## Written problem A
In the walking and golf log, what was the temperature when the writer came in from the Maple Street Loop?

— START Text segment —

Saturday, October 30, 2010

Maple Street Loop/First Tee

I walked the Maple Street Loop this morning in 30:41. It was 34 degrees when I walked in at about 7:45 Central. It should be a nice late morning and early afternoon for golf. We'll see.

The weather was perfect. I played First Tee with Randall Hunhoff and Steve Beetsra, the dentist, from the back tees, or from 6,856 yards, in 103, with nines of 51 and 52. I had 2 pars, 7 bogies, 5 doubles, 3 triples, and 1 pentagonal. I used 33 putts. I had a decent chance of breaking 100. I was at 21-over after fourteen holes, but played the last four in 10-over instead of the 6-over I needed. The 5-over on one hole, No. 6, hurt. I was tired, plus I suck.

Oh. The highlights included the 551-yard second hole (the second time around, so No. 10), hit with two three-woods and a seven-iron for par, and the 475-yard fourth hole (again, the second time), which I two-putted from 92 feet (from the very back to the front pin) for bogey.

SENTENCES OF THE DAY from A Different Closet
The women were dressed alike, each in khaki pants and dark, wool flannel shirts, and perfectly weathered hiking boots, outfits likely ordered from L.L. Bean; Ingram had seen at least a dozen catalogues scattered around Karen’s house.

Friday, October 29, 2010

First Tee/Ghetto Cat Loop/Levy Loop

Yesterday afternoon I played First Tee with Zach Henson, of Zach and Lacey from the Hash, in 49, with 1 par, 4 bogies, 3 doubles, and 1 triple. I used 19 putts. Last evening I walked the Ghetto Cat Loop in 31:12.

— END Text segment —

## Written problem B
Retype the listing from its first line through the line containing "Looking at the image, I should click on (733, 443).", copying each line unchanged.

— START Data listing —

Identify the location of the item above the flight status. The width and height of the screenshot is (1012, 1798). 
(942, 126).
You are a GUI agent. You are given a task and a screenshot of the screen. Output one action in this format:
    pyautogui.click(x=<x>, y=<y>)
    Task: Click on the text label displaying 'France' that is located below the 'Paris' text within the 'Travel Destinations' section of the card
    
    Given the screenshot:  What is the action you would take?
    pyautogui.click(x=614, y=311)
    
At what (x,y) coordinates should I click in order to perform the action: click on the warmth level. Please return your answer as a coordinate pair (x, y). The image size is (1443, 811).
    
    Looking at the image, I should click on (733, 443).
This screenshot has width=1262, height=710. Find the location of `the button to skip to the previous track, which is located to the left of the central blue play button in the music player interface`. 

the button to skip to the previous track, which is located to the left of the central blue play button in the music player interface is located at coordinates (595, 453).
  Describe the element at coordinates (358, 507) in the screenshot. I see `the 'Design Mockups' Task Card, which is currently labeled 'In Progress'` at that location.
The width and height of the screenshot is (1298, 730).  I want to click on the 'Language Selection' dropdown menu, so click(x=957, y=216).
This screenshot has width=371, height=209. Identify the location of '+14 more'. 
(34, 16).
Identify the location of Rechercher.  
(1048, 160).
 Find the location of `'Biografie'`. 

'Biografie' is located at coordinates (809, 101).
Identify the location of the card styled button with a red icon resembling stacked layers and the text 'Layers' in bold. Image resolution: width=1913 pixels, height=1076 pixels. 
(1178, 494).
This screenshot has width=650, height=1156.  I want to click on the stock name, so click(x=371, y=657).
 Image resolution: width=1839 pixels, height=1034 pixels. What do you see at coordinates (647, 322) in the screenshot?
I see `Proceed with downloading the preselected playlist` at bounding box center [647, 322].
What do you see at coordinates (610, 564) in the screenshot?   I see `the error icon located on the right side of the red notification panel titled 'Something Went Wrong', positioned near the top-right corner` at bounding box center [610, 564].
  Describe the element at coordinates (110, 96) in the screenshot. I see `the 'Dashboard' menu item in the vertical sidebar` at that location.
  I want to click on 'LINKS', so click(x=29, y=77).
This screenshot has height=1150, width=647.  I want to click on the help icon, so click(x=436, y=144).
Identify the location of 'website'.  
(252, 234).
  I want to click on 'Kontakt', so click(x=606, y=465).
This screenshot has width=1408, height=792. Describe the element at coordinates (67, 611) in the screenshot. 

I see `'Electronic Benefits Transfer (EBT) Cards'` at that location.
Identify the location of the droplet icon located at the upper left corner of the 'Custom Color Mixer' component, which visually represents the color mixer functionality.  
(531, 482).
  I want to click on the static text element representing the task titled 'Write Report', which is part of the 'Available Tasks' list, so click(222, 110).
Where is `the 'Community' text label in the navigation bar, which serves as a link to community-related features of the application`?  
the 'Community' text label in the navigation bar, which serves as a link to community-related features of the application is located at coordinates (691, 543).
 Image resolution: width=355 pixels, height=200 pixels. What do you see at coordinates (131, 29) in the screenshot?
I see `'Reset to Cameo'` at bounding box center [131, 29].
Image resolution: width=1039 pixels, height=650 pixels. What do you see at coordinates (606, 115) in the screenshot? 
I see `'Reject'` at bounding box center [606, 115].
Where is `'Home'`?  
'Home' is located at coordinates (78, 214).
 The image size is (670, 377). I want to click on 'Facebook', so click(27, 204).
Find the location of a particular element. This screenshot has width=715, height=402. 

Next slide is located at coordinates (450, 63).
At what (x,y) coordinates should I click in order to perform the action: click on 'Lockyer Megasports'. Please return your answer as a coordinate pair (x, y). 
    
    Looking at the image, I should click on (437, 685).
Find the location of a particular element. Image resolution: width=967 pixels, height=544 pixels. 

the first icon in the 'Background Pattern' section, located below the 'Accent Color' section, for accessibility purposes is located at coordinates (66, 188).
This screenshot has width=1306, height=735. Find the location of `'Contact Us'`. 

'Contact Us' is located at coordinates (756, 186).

— END Data listing —

## Task solution A
It was 34 degrees.

## Task solution B
Identify the location of the item above the flight status. The width and height of the screenshot is (1012, 1798). 
(942, 126).
You are a GUI agent. You are given a task and a screenshot of the screen. Output one action in this format:
    pyautogui.click(x=<x>, y=<y>)
    Task: Click on the text label displaying 'France' that is located below the 'Paris' text within the 'Travel Destinations' section of the card
    
    Given the screenshot:  What is the action you would take?
    pyautogui.click(x=614, y=311)
    
At what (x,y) coordinates should I click in order to perform the action: click on the warmth level. Please return your answer as a coordinate pair (x, y). The image size is (1443, 811).
    
    Looking at the image, I should click on (733, 443).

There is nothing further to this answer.